Once you are working on backend, and you call get_post_meta( $postid, 'featured', true) for every post to show the column, is not a great performance issue call it 2 times thanks to WordPress cache on get meta function.
So, the idea is get all the posts (without adding filter on meta key), then filter posts using 'posts_results' hook and order posts looking at the ‘featured’ meta key.
I’ll remove the filter just after having used it.

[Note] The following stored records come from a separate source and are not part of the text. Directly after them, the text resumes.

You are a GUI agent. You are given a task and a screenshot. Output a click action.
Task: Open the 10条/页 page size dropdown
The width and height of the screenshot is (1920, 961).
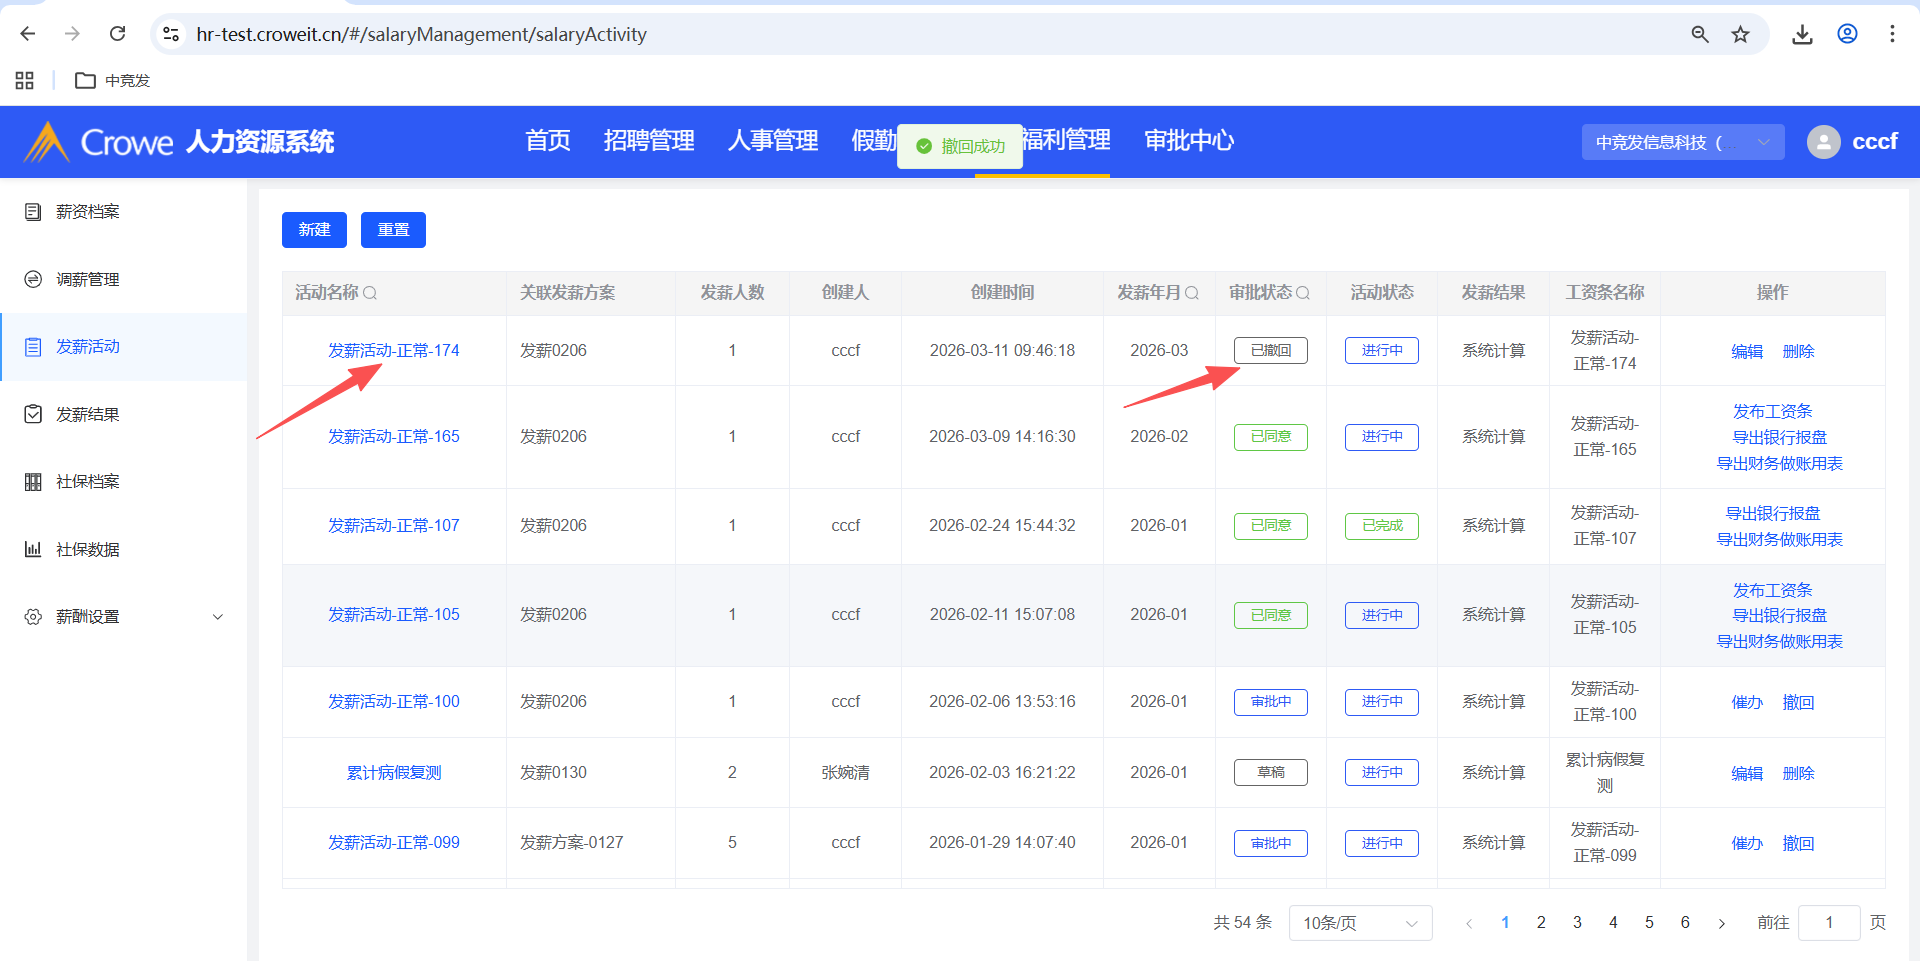1360,923
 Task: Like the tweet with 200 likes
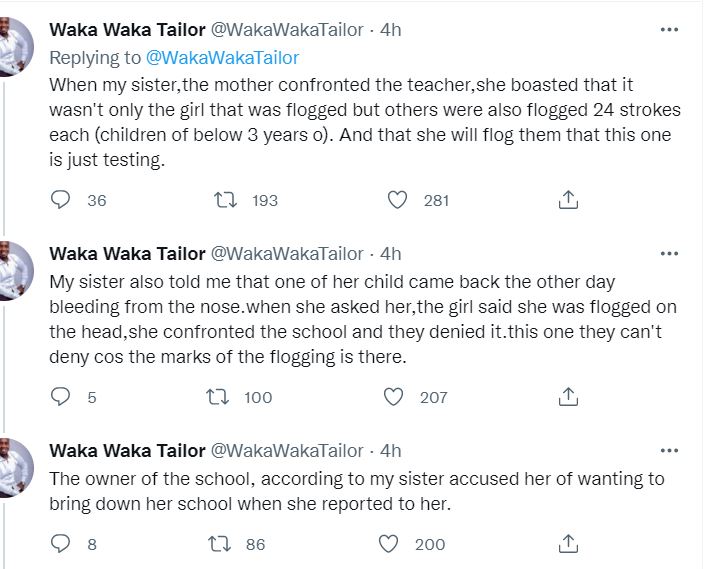coord(389,544)
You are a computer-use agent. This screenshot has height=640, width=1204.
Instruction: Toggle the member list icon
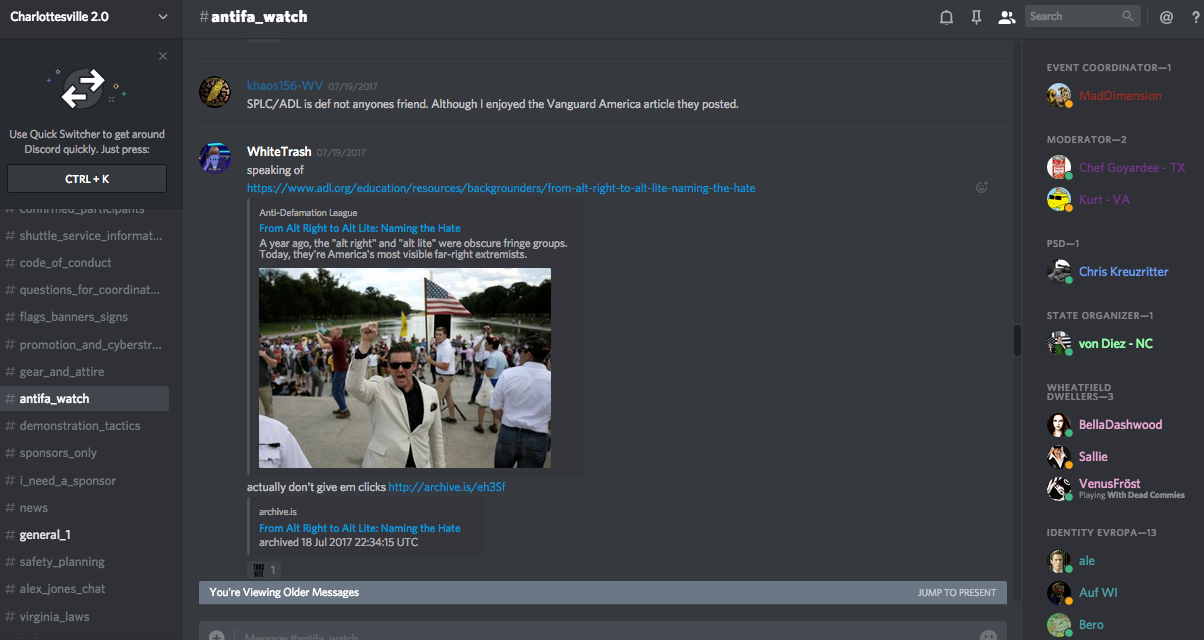coord(1006,17)
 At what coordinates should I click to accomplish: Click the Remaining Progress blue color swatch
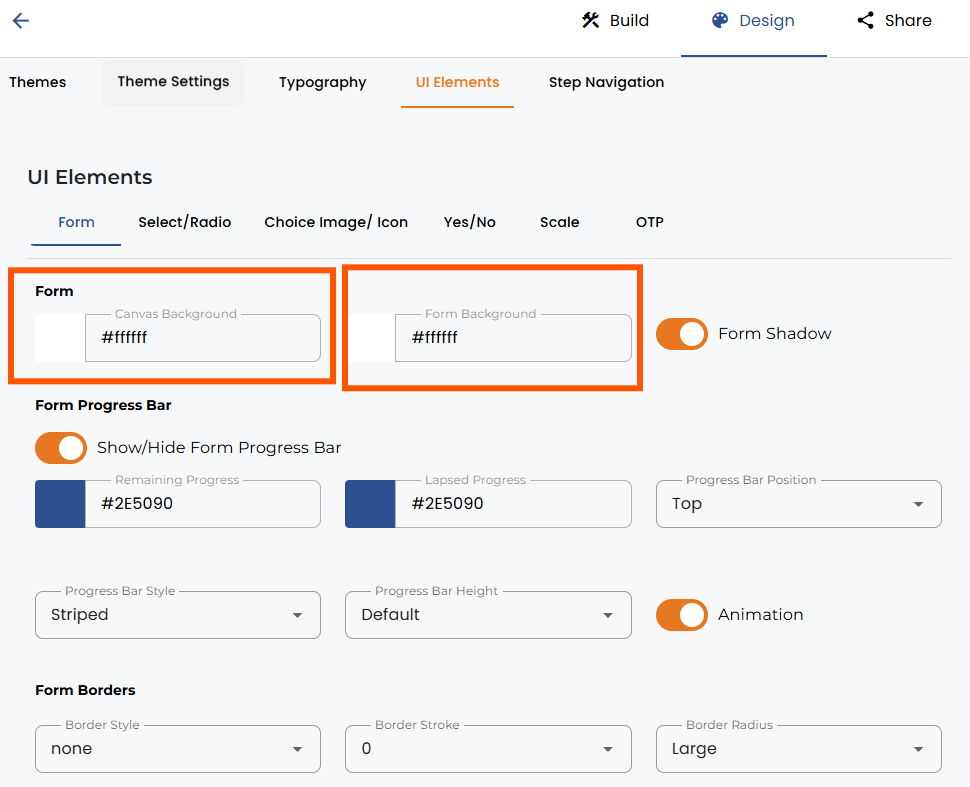click(60, 504)
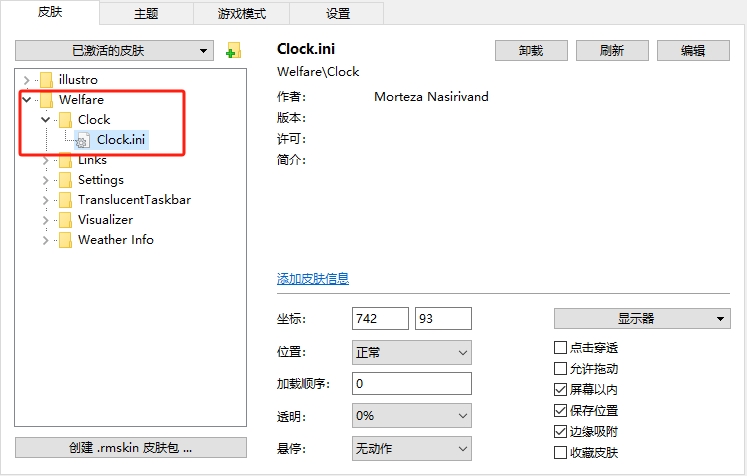The width and height of the screenshot is (747, 476).
Task: Enable the 点击穿透 checkbox
Action: [560, 348]
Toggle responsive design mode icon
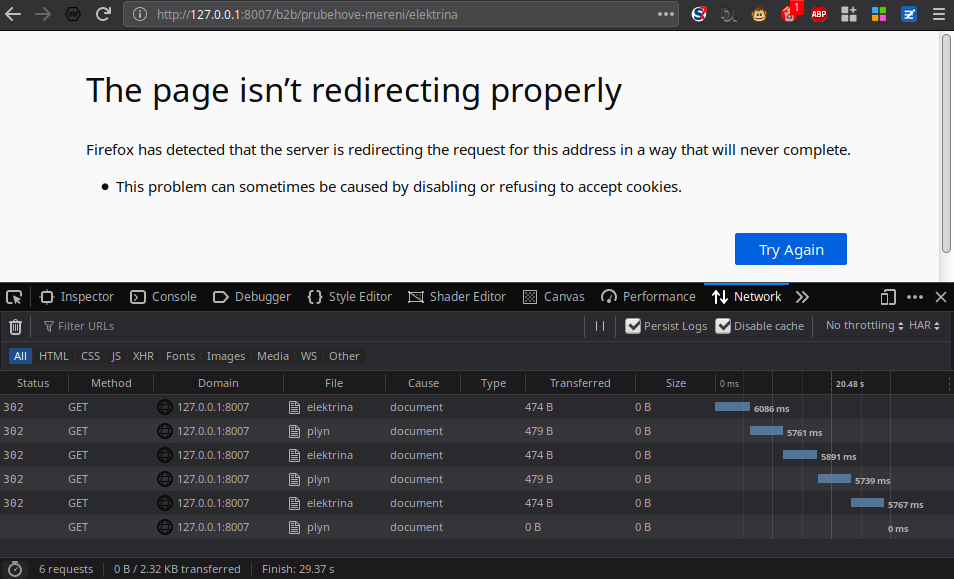954x579 pixels. click(888, 297)
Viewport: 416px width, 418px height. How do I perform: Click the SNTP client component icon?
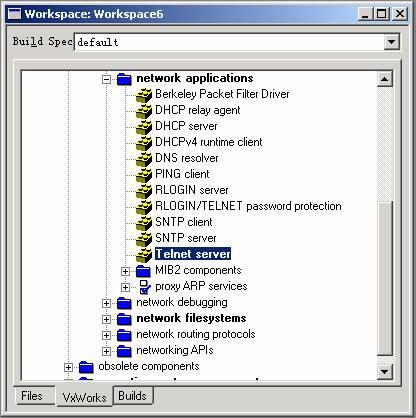click(144, 223)
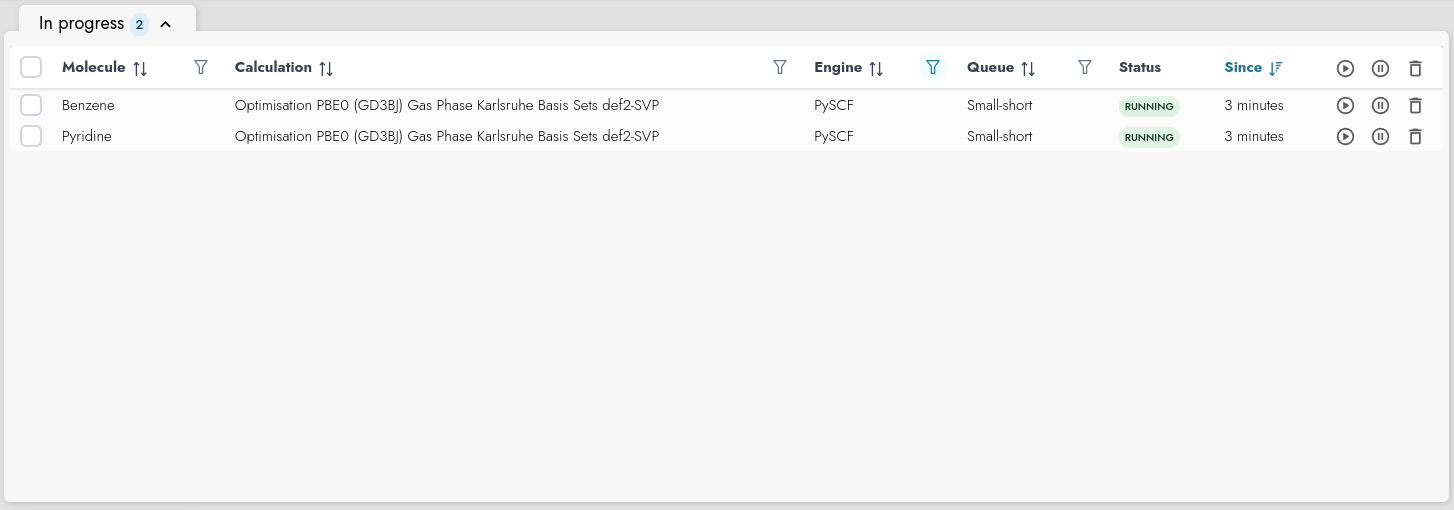Open the Molecule column filter
1454x510 pixels.
coord(201,68)
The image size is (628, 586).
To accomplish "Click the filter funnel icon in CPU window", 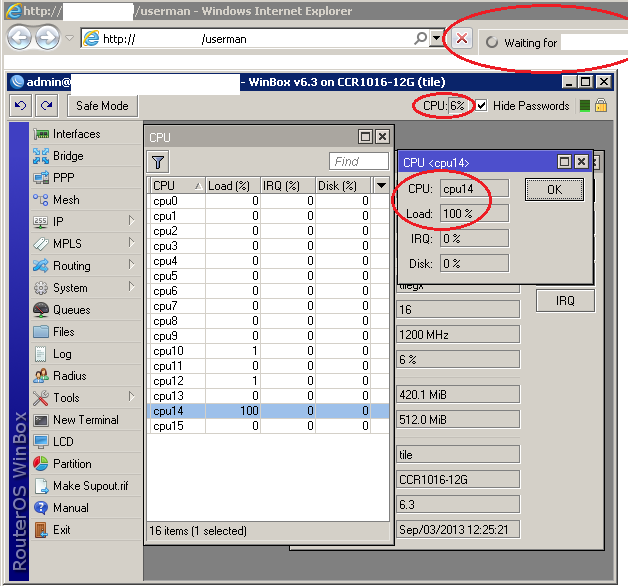I will (x=158, y=162).
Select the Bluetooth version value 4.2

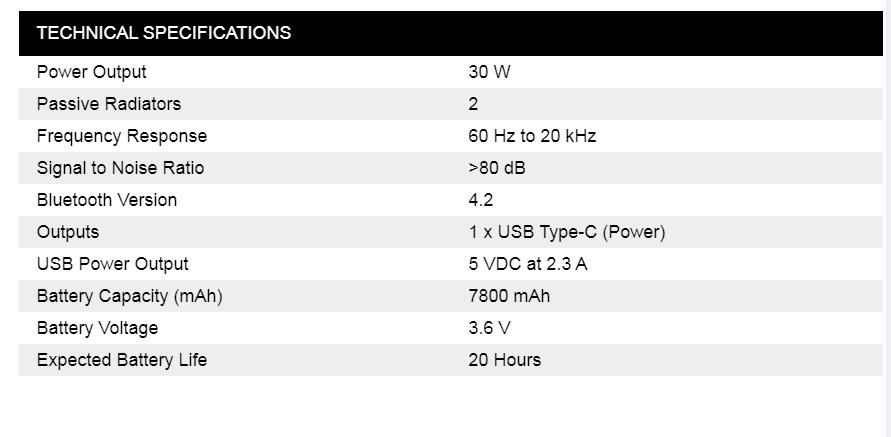481,200
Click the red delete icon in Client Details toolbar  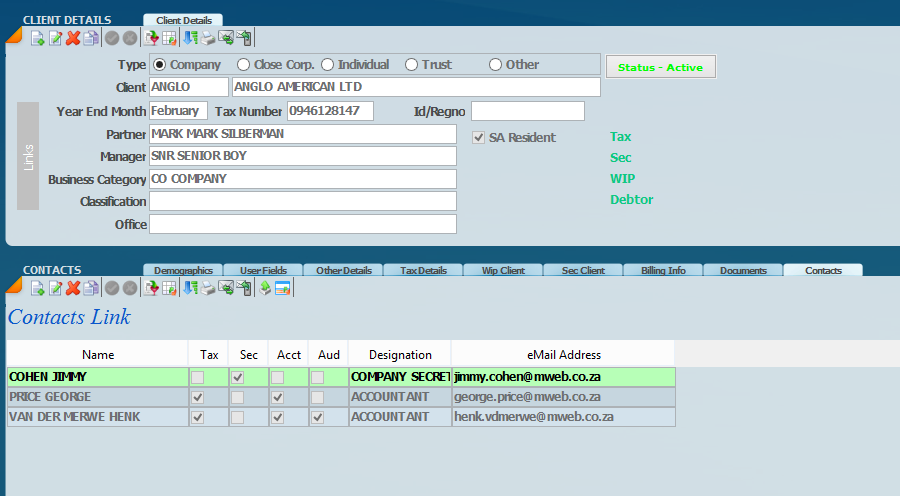[x=73, y=38]
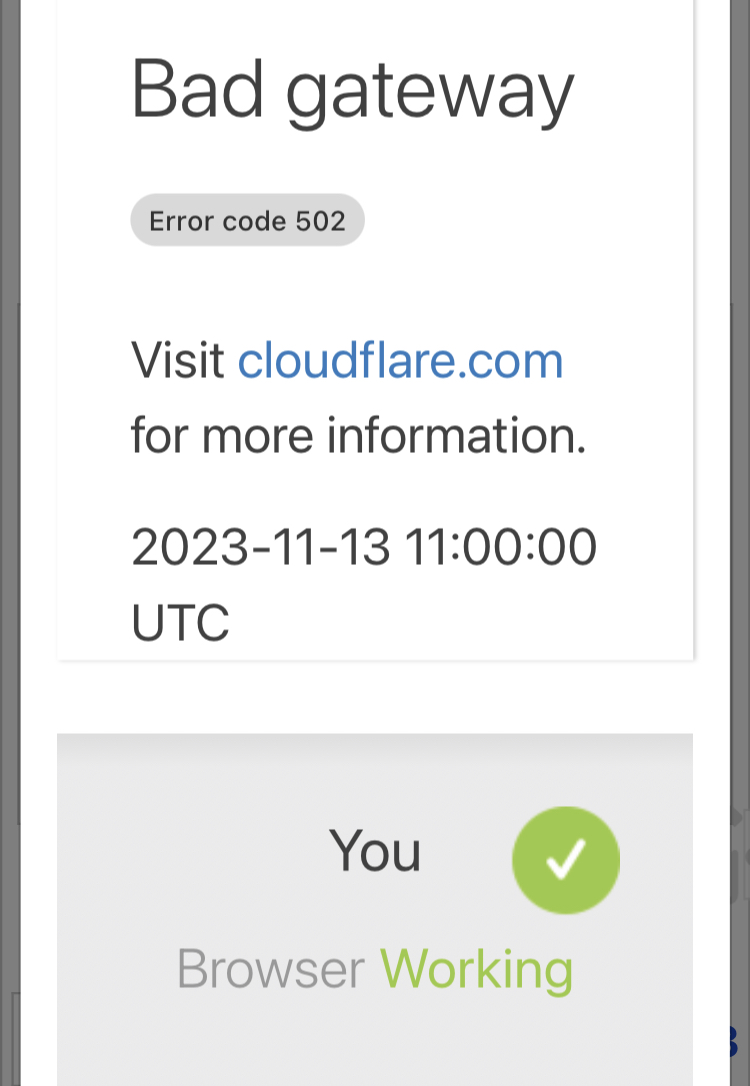The height and width of the screenshot is (1086, 750).
Task: Click the UTC timezone text
Action: 180,622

add_filter( 'posts_results', 'order_by_featured', PHP_INT_MAX, 2 );
function order_by_featured ( $posts, $query ) {
// run only on admin, on main query and only if 'orderby' is featured
if ( is_admin() && $query->is_main_query() && $query->get('orderby') === 'featured' ) {
// run once
remove_filter( current_filter(), __FUNCTION__, PHP_INT_MAX, 2 );
$nonfeatured = array();
$featured = array();
foreach ( $posts as $post ) {
if ( get_post_meta( $post->ID, 'featured', TRUE ) ) {
$featured[] = $post;
} else {
$nonfeatured[] = $post;
}
}
$order = strtoupper( $query->get('order') ) === 'ASC' ? 'DESC' : 'ASC';
// if order is ASC put featured at top, otherwise put featured at bottm
$posts = ( $order === 'ASC' )
? array_merge( $nonfeatured, $featured )
: array_merge( $featured, $nonfeatured );
}
return $posts;
}
In addition, I add a filter on 'pre_get_post' to use 'ASC' as default order if no order is set in the query:
add_action( 'pre_get_posts', function( $query ) {
// if no order is set set order to ASC
if (
is_admin() && $query->is_main_query()
&& $query->get('orderby') === 'featured'
&& $query->get('order') === ''
) {
$query->set( 'order', 'ASC' );
}
});
Method 2
Why not giving all posts the meta attribute with a custom value?
I mean, you can set all posts to featured = no/false/0/low-numeric-valeu and then change to yes/true/1/high-numeric-values all those that should be featured and they will get ordered, won’t they?